Tres enseñanzas francesas

Saco tres conclusiones de las elecciones francesas de este domingo. En primer lugar, el bastión de las libertades que ha sido Francia desde hace más de dos siglos, sigue intacto. En última instancia, como diría Louis Althusser, mi maître à penser de los años 70, los franceses siempre hacen lo debido. En ocasiones –la Segunda Guerra Mundial, la Guerra de Argelia, la descolonización– la última instancia llega tarde. Pero llega.

Por más de 30 puntos porcentuales, el electorado francés rechazó al neofascismo de Marine Le Pen, a pesar de una participación más baja que en otros comicios, que debió favorecerla a ella. El baluarte francés aguantó vara, aunque 11 millones de votos por una candidata de ultraderecha, antisemita y xenófoba, no es un asunto menor. La posición de Jean-Luc Mélenchon, el candidato de izquierda que se negó a apoyar a Emmanuel Macron, recordándonos a quienes lo estudiamos la postura del Partido Comunista alemán (KPD) en 1933 frente a Hitler, tampoco obstó para que Macron ganara.

Segunda lección: en regímenes presidenciales, la segunda vuelta cuenta. La sabiduría del general De Gaulle perdura. Macron derrotó por 3% al neofascismo en la primera vuelta; venció por 30% en la segunda. El mandato y el rechazo, imposibles más claros. Con pinzas en la nariz, o aguantando la respiración “a chile pin-to”, los votantes de izquierda (en un 50%) y de centro-derecha (en una proporción ligeramente menor) sufragaron por un candidato de segunda mesa, carismático pero insulso programáticamente hablando, cuya gran virtud fue ser preferible a la alternativa.

En términos churchilianos: el peor de todos, con la excepción de los demás. Es la lógica de la segunda vuelta, en los países con regímenes presidenciales, cultura política e historia democrática. Y los que no, no.

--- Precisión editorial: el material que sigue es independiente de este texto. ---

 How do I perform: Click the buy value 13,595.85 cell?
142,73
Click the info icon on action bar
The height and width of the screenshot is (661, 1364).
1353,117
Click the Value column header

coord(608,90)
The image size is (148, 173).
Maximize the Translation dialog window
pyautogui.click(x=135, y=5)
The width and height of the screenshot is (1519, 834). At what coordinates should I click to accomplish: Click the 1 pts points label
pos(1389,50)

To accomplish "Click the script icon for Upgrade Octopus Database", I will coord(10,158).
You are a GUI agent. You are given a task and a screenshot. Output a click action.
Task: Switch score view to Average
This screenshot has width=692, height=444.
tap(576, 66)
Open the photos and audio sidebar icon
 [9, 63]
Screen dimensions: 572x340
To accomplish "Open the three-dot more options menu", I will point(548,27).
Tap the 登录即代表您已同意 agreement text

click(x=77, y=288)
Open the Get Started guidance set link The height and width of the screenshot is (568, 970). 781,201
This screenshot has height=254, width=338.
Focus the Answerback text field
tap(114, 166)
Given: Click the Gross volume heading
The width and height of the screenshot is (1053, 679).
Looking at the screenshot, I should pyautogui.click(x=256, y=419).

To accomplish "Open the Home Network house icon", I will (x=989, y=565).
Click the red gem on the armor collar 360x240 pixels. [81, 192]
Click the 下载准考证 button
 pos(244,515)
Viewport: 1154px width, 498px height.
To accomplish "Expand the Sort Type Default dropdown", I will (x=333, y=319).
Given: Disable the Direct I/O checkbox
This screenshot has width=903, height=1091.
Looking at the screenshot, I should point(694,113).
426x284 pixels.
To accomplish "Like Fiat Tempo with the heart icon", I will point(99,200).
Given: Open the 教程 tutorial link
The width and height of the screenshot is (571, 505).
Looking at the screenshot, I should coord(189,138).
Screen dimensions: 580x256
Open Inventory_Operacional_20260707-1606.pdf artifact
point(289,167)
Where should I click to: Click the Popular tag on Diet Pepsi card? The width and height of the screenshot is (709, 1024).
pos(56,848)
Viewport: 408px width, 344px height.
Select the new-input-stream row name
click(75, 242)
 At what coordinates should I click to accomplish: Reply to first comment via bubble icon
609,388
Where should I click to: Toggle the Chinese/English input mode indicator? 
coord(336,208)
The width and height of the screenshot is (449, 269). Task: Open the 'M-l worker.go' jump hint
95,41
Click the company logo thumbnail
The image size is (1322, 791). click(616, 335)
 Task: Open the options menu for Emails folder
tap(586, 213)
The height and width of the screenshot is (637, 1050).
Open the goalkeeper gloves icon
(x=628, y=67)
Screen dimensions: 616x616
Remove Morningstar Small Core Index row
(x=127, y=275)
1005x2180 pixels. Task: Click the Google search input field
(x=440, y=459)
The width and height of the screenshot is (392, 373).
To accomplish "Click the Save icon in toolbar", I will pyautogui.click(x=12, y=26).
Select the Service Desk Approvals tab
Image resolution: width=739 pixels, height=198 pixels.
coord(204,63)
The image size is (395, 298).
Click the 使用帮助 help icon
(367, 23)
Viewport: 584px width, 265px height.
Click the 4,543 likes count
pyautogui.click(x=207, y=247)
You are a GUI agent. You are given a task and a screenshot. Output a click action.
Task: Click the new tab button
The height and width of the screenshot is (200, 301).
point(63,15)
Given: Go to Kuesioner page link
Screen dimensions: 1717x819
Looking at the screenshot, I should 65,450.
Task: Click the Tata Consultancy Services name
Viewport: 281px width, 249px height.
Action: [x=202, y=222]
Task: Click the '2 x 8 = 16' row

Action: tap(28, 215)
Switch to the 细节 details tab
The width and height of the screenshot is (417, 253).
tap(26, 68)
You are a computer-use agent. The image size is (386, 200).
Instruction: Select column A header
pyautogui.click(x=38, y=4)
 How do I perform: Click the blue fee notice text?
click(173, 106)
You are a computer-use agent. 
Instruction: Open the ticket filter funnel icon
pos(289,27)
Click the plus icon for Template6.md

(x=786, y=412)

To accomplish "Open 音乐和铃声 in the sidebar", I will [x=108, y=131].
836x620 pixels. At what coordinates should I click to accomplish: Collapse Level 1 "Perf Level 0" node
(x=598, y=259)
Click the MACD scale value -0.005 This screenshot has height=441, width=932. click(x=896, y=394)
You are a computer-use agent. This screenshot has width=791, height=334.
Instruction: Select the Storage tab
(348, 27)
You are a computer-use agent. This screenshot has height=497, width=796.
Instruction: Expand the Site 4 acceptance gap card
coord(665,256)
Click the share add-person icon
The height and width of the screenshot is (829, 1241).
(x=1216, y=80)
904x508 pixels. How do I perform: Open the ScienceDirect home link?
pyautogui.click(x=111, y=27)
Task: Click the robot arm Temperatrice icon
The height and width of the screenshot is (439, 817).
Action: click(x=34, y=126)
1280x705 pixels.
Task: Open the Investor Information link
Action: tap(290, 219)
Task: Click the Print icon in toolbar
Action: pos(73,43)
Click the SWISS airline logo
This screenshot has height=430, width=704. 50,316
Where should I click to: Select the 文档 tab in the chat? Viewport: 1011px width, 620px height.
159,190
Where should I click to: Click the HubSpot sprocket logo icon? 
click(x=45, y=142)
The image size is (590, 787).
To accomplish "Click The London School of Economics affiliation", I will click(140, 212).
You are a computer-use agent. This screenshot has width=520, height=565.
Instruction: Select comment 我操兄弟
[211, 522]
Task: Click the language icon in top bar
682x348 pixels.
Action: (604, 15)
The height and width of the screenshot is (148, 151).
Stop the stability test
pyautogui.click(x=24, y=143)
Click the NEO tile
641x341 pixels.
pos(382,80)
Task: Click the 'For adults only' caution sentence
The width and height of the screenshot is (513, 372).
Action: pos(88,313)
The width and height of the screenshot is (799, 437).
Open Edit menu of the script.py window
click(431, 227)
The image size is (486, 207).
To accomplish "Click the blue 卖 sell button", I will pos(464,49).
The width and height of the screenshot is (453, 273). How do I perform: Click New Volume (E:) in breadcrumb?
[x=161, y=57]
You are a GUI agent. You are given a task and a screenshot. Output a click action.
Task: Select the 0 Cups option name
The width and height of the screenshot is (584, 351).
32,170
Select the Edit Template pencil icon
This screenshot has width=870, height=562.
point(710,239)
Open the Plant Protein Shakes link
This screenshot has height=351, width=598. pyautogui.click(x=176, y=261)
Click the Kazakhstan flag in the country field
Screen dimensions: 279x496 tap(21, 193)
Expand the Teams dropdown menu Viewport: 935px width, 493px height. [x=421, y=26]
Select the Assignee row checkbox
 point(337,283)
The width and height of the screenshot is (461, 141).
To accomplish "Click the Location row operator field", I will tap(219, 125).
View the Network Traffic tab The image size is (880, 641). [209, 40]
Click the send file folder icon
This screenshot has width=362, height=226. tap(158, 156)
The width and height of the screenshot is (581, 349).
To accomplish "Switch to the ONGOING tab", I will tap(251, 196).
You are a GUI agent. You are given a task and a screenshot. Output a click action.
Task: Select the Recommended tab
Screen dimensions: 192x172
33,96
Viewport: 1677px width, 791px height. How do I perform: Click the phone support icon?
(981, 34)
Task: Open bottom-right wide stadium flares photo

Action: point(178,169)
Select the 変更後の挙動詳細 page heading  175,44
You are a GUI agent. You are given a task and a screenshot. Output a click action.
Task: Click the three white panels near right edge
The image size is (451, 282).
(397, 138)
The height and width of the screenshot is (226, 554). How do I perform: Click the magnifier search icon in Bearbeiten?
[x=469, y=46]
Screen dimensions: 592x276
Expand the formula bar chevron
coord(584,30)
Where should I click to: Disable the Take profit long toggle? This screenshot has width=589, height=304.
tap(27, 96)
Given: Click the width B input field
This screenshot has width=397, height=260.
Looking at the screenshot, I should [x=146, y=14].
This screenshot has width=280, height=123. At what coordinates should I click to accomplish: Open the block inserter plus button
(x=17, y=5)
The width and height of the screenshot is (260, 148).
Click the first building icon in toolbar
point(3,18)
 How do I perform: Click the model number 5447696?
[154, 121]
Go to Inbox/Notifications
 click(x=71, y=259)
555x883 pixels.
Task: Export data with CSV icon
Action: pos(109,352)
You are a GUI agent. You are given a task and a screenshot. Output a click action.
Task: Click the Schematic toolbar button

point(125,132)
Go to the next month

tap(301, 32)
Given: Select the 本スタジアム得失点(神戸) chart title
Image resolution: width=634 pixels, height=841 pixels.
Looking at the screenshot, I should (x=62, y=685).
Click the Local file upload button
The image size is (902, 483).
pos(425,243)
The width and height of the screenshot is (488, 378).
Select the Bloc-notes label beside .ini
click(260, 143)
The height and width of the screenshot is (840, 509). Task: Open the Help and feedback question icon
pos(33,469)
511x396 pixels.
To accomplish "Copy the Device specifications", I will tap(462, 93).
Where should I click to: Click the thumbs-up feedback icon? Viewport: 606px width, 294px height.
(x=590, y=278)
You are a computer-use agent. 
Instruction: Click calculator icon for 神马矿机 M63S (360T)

Tercera enseñanza: es la era del outsider electoral, sea o no elitista, sea o no independiente desde el punto de vista jurídico o financiero, joven o viejo, de izquierda o de derecha, a condición que “muerda” en todos los segmentos del electorado. Trump, Macron, López Obrador por ahora, el Brexit, son todos personajes y posturas triunfantes y objetivamente elitistas, partes indiscutibles del establishment político, económico y cultural de cada país, pero que por una razón u otra, canalizan el sentimiento antiestablishment de una parte del electorado. El tema es la identidad de los outsiders, en cada caso.

El de Francia demuestra que en el país casi-cuna de los partidos políticos (de los actuales, el Socialista fue fundado como Sección Francesa de Internacional Obrera, por Jean Jaurés, en 1905), bajo determinadas condiciones, un candidato independiente o sin partido puede ganar una elección presidencial. En México, una parte de esas condiciones están dadas.

Hay una partidocracia desacreditada (más que en Francia), un hartazgo ciudadano con la clase política (más que en Francia), una terrible mediocridad de candidaturas sistémicas (desde el PRI hasta Morena) y una coyuntura económica, social e internacional adversa (más que en Francia). Pero existen otros problemas.

En México, la cancha no es pareja, y no se emparejó. La cantidad de firmas necesarias; la astringencia de recursos públicos y de acceso a medios masivos de comunicación; la multiplicidad de candidaturas independientes, más o menos autónomas; la renuencia o franca negativa de los sectores pudientes de apoyar a alguna; la reticencia, o la clara repugnancia, que todos los posibles candidatos independientes (no los soñados) le provocan al 99% de la comentocracia: todo ello dificulta enormemente que alguien aproveche esta coyuntura tan favorable.

Por último, se necesita un candidato, como Macron, que prenda y movilice a la gente, aunque sólo sea contra la alternativa. Una primera condición para ello es que esa candidatura sea única. En ausencia de una segunda vuelta legal, lograrlo implica una gran madurez de los posibles para encontrar una fórmula de selección. No se pudo.

Al cabo de más de un año de esfuerzos considerables, me resulta evidente que, por las razones que sean, no existen las condiciones para que ese candidato único sea yo. Sin embargo, creo que otros pueden llenar los requisitos: de frescura, de pluralidad de simpatías, de convocatoria. Uno en particular: El Jaguar. Sería mezquino y demasiado conforme al fenotipo del intelectual mexicano reconocer que yo no puedo ser, pero no apoyar a quien si puede. No soy de allí. Por eso Ríos Piter cuenta con todo mi apoyo, en esta batalla que apenas comienza.